Forte pondération de l’énergie
Les marchés actions du Moyen-Orient sont portés par les prix élevés du pétrole et du gaz. L’indice Tadawul de la Bourse saoudienne, la plus importante de la région, avance de 13,2% depuis le début de l’année. Le pétrole pèse 25% de l’indice. «L’économie saoudienne est portée par le pétrole et le gaz, souligne Bruno Vanier, président de Gemway Assets. Les devises de ces pays sont en outre attachées au dollar, ce qui leur est favorable. Tandis que les institutions financières profitent de la hausse des taux.» Les banques représentent plus de la moitié de l’indice.
La Bourse du Brésil coche également toutes les cases sectorielles. L’indice Bovespa progresse de 6,4% depuis le début de l’année malgré une situation économique et financières difficile, dans une année électorale. «Il y a dans cette hausse une part de rattrapage après une année 2021 particulièrement mauvaise (-11,9%), souligne Bruno Vanier. Mais l’indice profite aussi de la part importante des minières (25%) et de l’énergie (20%) avec deux titres dominants Vale et Petrobras. Les financières, qui pèsent 25%, sont portées par la hausse des taux.» La banque centrale a relevé son principal taux directeur de 2% à 12,75% depuis janvier 2021, ce qui est positif pour les marges d’intérêts des banques, leurs revenus et leurs bénéfices. «Les banques brésiliennes sont en outre bien gérées, affirme le gérant de Gemway Assets. Nous ne voyons donc pas d’explosion des créances douteuses.»
Mais la conjoncture est loin d’être au beau fixe avec une forte inflation et une économie pas totalement remise de la pandémie de Covid. La bonne tenue du real, qui affiche l’une des meilleures performances parmi les devises émergentes, témoigne de la confiance des investisseurs sur ce marché. Toutefois, les actions brésiliennes ont réduit ces dernières semaines leurs gains alors que la perspective de l’élection présidentielle et des législatives début octobre et le resserrement monétaire commencent à peser. Dans une enquête de Reuters auprès des investisseurs, ces derniers ont revu en baisse leur anticipation de progression pour ce marché cette année à 6%. «Le résultat de l’élection ne devrait pas avoir d’impact car le marché sait à quoi s’en tenir avec les deux principaux candidats (Jair Bolsonaro et Luiz Inacio Lula da Silva) dont il n’attend pas grand-chose», affirme Bruno Vanier.

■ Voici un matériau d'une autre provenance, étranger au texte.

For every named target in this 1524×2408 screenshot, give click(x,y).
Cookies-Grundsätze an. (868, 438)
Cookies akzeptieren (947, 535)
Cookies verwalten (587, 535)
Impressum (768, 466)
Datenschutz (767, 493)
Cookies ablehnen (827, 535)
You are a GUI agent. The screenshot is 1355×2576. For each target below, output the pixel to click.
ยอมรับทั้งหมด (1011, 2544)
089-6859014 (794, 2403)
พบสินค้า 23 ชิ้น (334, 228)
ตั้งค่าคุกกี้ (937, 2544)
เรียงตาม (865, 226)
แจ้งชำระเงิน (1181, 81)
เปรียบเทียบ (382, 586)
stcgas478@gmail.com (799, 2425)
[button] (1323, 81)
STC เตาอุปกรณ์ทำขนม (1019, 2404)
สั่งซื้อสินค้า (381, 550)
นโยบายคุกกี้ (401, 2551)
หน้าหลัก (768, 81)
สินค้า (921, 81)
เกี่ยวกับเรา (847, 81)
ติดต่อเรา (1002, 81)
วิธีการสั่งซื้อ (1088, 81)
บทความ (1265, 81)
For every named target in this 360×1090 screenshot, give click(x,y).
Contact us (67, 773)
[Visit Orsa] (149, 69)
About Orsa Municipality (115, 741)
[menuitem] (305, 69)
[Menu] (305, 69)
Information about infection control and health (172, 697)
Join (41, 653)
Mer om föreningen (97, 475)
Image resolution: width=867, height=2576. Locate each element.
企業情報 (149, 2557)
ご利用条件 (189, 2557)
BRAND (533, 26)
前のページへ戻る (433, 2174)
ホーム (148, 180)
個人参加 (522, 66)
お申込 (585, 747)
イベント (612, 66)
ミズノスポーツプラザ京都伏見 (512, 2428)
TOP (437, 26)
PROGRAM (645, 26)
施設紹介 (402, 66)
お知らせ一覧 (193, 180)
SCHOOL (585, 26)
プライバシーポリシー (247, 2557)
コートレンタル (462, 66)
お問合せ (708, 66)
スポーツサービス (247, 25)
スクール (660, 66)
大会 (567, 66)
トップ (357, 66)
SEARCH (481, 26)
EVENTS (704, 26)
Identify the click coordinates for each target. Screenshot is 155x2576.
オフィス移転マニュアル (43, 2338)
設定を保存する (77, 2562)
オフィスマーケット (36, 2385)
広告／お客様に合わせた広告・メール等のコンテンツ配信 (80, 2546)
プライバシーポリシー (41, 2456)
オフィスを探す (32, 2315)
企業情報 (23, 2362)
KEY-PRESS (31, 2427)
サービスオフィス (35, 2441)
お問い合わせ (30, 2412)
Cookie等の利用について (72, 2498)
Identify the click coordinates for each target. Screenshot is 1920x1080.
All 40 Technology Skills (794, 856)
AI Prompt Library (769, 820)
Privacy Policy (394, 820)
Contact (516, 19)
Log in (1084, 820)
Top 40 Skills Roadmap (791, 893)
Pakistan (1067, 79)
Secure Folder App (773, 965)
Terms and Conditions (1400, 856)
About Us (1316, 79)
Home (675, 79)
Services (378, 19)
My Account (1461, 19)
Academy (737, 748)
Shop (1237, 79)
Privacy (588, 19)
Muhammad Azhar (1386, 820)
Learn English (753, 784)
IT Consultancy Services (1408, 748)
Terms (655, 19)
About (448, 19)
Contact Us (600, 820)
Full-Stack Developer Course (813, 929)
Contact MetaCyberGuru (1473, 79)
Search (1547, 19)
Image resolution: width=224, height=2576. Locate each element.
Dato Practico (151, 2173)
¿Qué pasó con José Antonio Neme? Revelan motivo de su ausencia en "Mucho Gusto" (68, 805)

Une couverture face à l’inflation
En Europe, les marchés les mieux orientés bénéficient également de leur composition sectorielle. Minières et valeurs exportatrices pour l’indice FTSE 100 à Londres et énergie, tourisme et banques pour l’Ibex 35 à Madrid (porté également par la performance de Telefonica, sa plus grosse pondération) ou le PSI 20 à Lisbonne (+12,1% depuis janvier). «La bonne tenue de l’Ibex est principalement due à un mix sectoriel favorable, explique Emmanuel Cau, stratégiste actions chez Barclays. Les pétrolières (Repsol), les bancaires (Sabadell et Caixa) et les télécoms (Telefonica), qui font partie des plus importants poids de l’indice, sont parmi les meilleures performances cette année en Europe.»
La meilleure performance sur les marchés actions cette année n’est toutefois pas liée à la composition sectorielle du marché mais à la volonté des investisseurs locaux de couvrir leurs portefeuilles face à la flambée de l’inflation. L’indice BIST 100 de la Bourse d’Istanbul a bondi de 38,4% depuis janvier (en monnaie locale) à un plus haut historique. En parallèle l’inflation s’est envolée à 70% en rythme annualisé. Les achats des investisseurs locaux compensent la fuite des non-résidents dont la part dans les actions turques atteint un point bas à 35%, après avoir vendu 2,2 milliards de dollars de ces titres. Et ce malgré une valorisation de seulement 4,5 fois les bénéfices anticipés à un an, soit une décote de 60% par rapport à l’indice émergent.